*Recorded data:*
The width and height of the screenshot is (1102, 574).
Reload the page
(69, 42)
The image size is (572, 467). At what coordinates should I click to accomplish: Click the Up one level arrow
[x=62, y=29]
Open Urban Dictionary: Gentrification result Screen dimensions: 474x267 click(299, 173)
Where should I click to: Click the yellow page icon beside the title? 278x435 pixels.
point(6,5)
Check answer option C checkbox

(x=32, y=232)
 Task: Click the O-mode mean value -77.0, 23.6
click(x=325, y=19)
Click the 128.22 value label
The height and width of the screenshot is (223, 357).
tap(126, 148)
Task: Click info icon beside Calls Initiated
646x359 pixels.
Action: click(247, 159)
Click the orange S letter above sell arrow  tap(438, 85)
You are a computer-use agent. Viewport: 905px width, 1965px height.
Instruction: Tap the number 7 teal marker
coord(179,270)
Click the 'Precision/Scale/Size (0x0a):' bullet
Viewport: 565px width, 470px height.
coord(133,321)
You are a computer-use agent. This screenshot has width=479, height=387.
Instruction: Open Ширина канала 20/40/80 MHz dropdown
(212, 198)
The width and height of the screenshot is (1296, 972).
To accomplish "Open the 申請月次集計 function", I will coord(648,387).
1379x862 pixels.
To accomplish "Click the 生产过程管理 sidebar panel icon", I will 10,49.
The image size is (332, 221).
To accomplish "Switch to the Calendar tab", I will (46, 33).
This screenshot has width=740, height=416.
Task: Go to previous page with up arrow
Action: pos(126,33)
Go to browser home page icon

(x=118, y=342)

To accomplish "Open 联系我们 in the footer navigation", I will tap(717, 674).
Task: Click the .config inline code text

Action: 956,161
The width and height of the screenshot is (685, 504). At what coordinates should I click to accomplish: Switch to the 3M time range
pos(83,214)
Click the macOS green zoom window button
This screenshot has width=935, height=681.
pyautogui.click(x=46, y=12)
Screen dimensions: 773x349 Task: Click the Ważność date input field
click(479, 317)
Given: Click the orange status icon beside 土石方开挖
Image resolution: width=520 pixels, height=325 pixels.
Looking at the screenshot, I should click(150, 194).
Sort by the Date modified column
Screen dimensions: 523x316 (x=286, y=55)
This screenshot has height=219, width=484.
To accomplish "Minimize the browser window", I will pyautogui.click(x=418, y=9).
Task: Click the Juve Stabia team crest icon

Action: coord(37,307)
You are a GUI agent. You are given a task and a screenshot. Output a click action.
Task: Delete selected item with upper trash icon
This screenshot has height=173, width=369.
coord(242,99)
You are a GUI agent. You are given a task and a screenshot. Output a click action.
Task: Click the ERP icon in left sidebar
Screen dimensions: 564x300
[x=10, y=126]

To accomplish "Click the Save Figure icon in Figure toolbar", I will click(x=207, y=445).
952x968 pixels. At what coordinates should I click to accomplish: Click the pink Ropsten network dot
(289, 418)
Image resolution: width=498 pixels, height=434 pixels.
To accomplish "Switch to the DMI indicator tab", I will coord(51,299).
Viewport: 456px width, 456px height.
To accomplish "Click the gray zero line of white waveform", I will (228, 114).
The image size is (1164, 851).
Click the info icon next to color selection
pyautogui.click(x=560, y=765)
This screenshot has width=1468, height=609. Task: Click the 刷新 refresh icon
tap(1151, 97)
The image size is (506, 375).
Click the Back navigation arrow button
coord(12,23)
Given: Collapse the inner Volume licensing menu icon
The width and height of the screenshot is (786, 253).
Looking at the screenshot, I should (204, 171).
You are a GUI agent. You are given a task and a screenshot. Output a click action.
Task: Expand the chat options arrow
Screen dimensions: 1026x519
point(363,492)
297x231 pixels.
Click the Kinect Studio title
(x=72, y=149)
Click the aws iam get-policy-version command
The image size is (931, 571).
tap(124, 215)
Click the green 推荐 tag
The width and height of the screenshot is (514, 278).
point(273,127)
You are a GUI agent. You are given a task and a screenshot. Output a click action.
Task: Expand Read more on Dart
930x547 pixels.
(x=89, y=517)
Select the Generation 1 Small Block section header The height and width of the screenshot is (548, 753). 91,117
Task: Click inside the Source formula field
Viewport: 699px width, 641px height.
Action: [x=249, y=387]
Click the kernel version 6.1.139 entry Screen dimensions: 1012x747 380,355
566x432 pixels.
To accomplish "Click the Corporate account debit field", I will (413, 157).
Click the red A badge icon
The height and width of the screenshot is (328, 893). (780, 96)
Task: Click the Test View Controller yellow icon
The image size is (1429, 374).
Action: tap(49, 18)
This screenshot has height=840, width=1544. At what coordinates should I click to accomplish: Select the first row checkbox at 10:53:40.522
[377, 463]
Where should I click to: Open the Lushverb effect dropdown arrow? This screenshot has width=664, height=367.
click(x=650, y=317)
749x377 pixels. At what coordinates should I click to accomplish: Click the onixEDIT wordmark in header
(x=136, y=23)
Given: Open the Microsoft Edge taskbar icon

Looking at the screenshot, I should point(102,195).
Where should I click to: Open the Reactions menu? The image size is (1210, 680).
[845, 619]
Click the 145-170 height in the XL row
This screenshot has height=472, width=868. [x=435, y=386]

*Assignment:* Reprint the whole listing above exactly.

*Answer space:*
The width and height of the screenshot is (1102, 574).
Reload the page
(69, 42)
The image size is (572, 467). At what coordinates should I click to accomplish: Click the Up one level arrow
[x=62, y=29]
Open Urban Dictionary: Gentrification result Screen dimensions: 474x267 click(299, 173)
Where should I click to: Click the yellow page icon beside the title? 278x435 pixels.
point(6,5)
Check answer option C checkbox

(x=32, y=232)
 Task: Click the O-mode mean value -77.0, 23.6
click(x=325, y=19)
Click the 128.22 value label
The height and width of the screenshot is (223, 357).
tap(126, 148)
Task: Click info icon beside Calls Initiated
646x359 pixels.
Action: click(247, 159)
Click the orange S letter above sell arrow  tap(438, 85)
You are a computer-use agent. Viewport: 905px width, 1965px height.
Instruction: Tap the number 7 teal marker
coord(179,270)
Click the 'Precision/Scale/Size (0x0a):' bullet
Viewport: 565px width, 470px height.
coord(133,321)
You are a computer-use agent. This screenshot has width=479, height=387.
Instruction: Open Ширина канала 20/40/80 MHz dropdown
(212, 198)
The width and height of the screenshot is (1296, 972).
To accomplish "Open the 申請月次集計 function", I will coord(648,387).
1379x862 pixels.
To accomplish "Click the 生产过程管理 sidebar panel icon", I will 10,49.
The image size is (332, 221).
To accomplish "Switch to the Calendar tab", I will (46, 33).
This screenshot has width=740, height=416.
Task: Go to previous page with up arrow
Action: pos(126,33)
Go to browser home page icon

(x=118, y=342)

To accomplish "Open 联系我们 in the footer navigation", I will tap(717, 674).
Task: Click the .config inline code text

Action: 956,161
The width and height of the screenshot is (685, 504). At what coordinates should I click to accomplish: Switch to the 3M time range
pos(83,214)
Click the macOS green zoom window button
This screenshot has width=935, height=681.
pyautogui.click(x=46, y=12)
Screen dimensions: 773x349 Task: Click the Ważność date input field
click(479, 317)
Given: Click the orange status icon beside 土石方开挖
Image resolution: width=520 pixels, height=325 pixels.
Looking at the screenshot, I should click(150, 194).
Sort by the Date modified column
Screen dimensions: 523x316 (x=286, y=55)
This screenshot has height=219, width=484.
To accomplish "Minimize the browser window", I will pyautogui.click(x=418, y=9).
Task: Click the Juve Stabia team crest icon

Action: coord(37,307)
You are a GUI agent. You are given a task and a screenshot. Output a click action.
Task: Delete selected item with upper trash icon
This screenshot has height=173, width=369.
coord(242,99)
You are a GUI agent. You are given a task and a screenshot. Output a click action.
Task: Click the ERP icon in left sidebar
Screen dimensions: 564x300
[x=10, y=126]

To accomplish "Click the Save Figure icon in Figure toolbar", I will click(x=207, y=445).
952x968 pixels. At what coordinates should I click to accomplish: Click the pink Ropsten network dot
(289, 418)
Image resolution: width=498 pixels, height=434 pixels.
To accomplish "Switch to the DMI indicator tab", I will coord(51,299).
Viewport: 456px width, 456px height.
To accomplish "Click the gray zero line of white waveform", I will (228, 114).
The image size is (1164, 851).
Click the info icon next to color selection
pyautogui.click(x=560, y=765)
This screenshot has width=1468, height=609. Task: Click the 刷新 refresh icon
tap(1151, 97)
The image size is (506, 375).
Click the Back navigation arrow button
coord(12,23)
Given: Collapse the inner Volume licensing menu icon
The width and height of the screenshot is (786, 253).
Looking at the screenshot, I should (204, 171).
You are a GUI agent. You are given a task and a screenshot. Output a click action.
Task: Expand the chat options arrow
Screen dimensions: 1026x519
point(363,492)
297x231 pixels.
Click the Kinect Studio title
(x=72, y=149)
Click the aws iam get-policy-version command
The image size is (931, 571).
tap(124, 215)
Click the green 推荐 tag
The width and height of the screenshot is (514, 278).
point(273,127)
You are a GUI agent. You are given a task and a screenshot. Output a click action.
Task: Expand Read more on Dart
930x547 pixels.
(x=89, y=517)
Select the Generation 1 Small Block section header The height and width of the screenshot is (548, 753). 91,117
Task: Click inside the Source formula field
Viewport: 699px width, 641px height.
Action: [x=249, y=387]
Click the kernel version 6.1.139 entry Screen dimensions: 1012x747 380,355
566x432 pixels.
To accomplish "Click the Corporate account debit field", I will (413, 157).
Click the red A badge icon
The height and width of the screenshot is (328, 893). (780, 96)
Task: Click the Test View Controller yellow icon
The image size is (1429, 374).
Action: tap(49, 18)
This screenshot has height=840, width=1544. At what coordinates should I click to accomplish: Select the first row checkbox at 10:53:40.522
[377, 463]
Where should I click to: Open the Lushverb effect dropdown arrow? This screenshot has width=664, height=367.
click(x=650, y=317)
749x377 pixels. At what coordinates should I click to accomplish: Click the onixEDIT wordmark in header
(x=136, y=23)
Given: Open the Microsoft Edge taskbar icon

Looking at the screenshot, I should point(102,195).
Where should I click to: Open the Reactions menu? The image size is (1210, 680).
[845, 619]
Click the 145-170 height in the XL row
This screenshot has height=472, width=868. [x=435, y=386]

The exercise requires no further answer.